- _Source passage_:
-------------------------
These epoxy resins may be used without any particular limitation, but from the viewpoint of transparency, those causing little coloring are preferred. Usually used are polyfunctional epoxy resins which are glycidylated ether products of phenols such as bisphenol A, bisphenol F, bisphenol S, 4,4′-biphenol, tetramethyl-4,4′-biphenol, 1-(4-hydroxyphenyl)-2-[4-(1,1-bis-(4-hydroxyphenyl)ethyl)phenyl]propane, tris-hydroxyphenylmethane, resorcinol, 2,6-di-tert-butylhydroquinone, phenols having a diisopropylidene skeleton and phenols having a fluorene skeleton such as 1,1-di-4-hydroxyphenylfluorene; glycidylated ether products of various novolac resins such as novolac resins prepared from various phenols as starting materials, such as phenol, cresol, bisphenol A, bisphenol S and naphthol, phenol novolac resins containing a dicyclopentadiene skeleton, phenol novolac resins containing a biphenyl skeleton and phenol novolac resins containing a fluorene skeleton; aromatic ring-hydrogenated products of various glycidylated ether products such as glycidylated ether products of phenol compounds such as bisphenol A, bisphenol F, bisphenol S and 4,4′-biphenol and glycidylated ether products of novolac resins prepared from various phenols as starting materials, such as phenol, cresol, ethyl phenol, butyl phenol, octyl phenol, bisphenol A, bisphenol F, bisphenol S and naphthol; alicyclic epoxy resins having a cyclohexane skeleton such as 3,4-epoxycyclohexylmethyl-3′,4′-cyclohexyl carboxylate; glycidyl ethers of 1,6-hexanediol, polyethylene glycol or polypropylene glycol; triglycidyl isocyanurate; and hexahydrophthalic acid glycidyl ester. Further, one or a mixture of two or more of these epoxy resins may be used in order to provide heat resistance, etc., where necessary.
As the component (B), (i) a cationic polymerization initiator or (ii) a curing agent and a curing accelerator are incorporated into the epoxy resin composition for an optical semiconductor of the present invention. When the cationic polymerization initiator (i) is added to the composition as the component (B), the epoxy resin composition is cured by cationic polymerization of the epoxy resin which is the component (A). On the other hand, when the curing agent and the curing accelerator (ii) are added to the composition as the component (B), the epoxy resin composition is cured by a reaction between an epoxy group and an alkoxyl group (and another group in some cases) that the epoxy resin of the component (A) has with various reactive groups that the curing agent and the curing accelerator have.
As the cationic polymerization initiator used as the component (B) of the epoxy resin composition for an optical semiconductor of the present invention, those may be used without any particular limitation which can produce Bronsted acid or Lewis acid to start bonding of epoxy groups by irradiation of active energy rays such as visible rays, ultraviolet rays, X-rays and electron beam, or by heating. Examples of cationic photopolymerization initiators include diazonium salts, sulfonium salts and iodonium salts. Examples of cationic thermopolymerization initiators include onium salts such as sulfonium salts, ammonium salts and phosphonium salts, and silanol-aluminum complexes.
-------------------------
- _Raw data_:
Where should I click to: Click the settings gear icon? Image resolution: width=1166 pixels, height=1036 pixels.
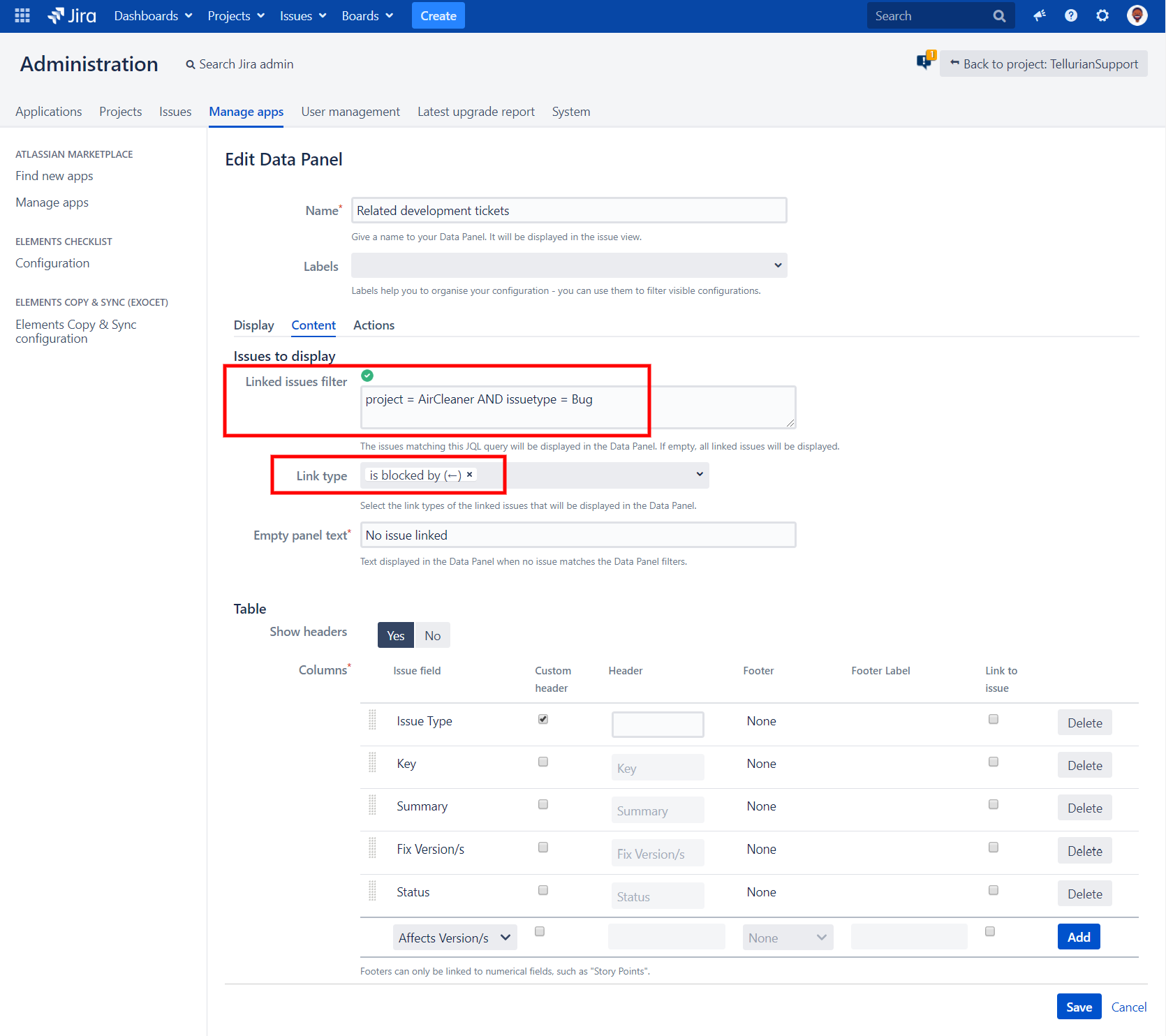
-------------------------
- _Problems and tasks_:
(a) In the epoxy resin passage, which salts are given as examples of cationic photopolymerization initiators?
(b) Please transcribe the part of the epoxy resin passage starting with "As the component (B), (i)" and going on through "curing accelerator have.".
Rely only on the epoxy resin passage, not on the listing.

- _Solutions to each task_:
(a) Diazonium salts, sulfonium salts and iodonium salts.

(b)
As the component (B), (i) a cationic polymerization initiator or (ii) a curing agent and a curing accelerator are incorporated into the epoxy resin composition for an optical semiconductor of the present invention. When the cationic polymerization initiator (i) is added to the composition as the component (B), the epoxy resin composition is cured by cationic polymerization of the epoxy resin which is the component (A). On the other hand, when the curing agent and the curing accelerator (ii) are added to the composition as the component (B), the epoxy resin composition is cured by a reaction between an epoxy group and an alkoxyl group (and another group in some cases) that the epoxy resin of the component (A) has with various reactive groups that the curing agent and the curing accelerator have.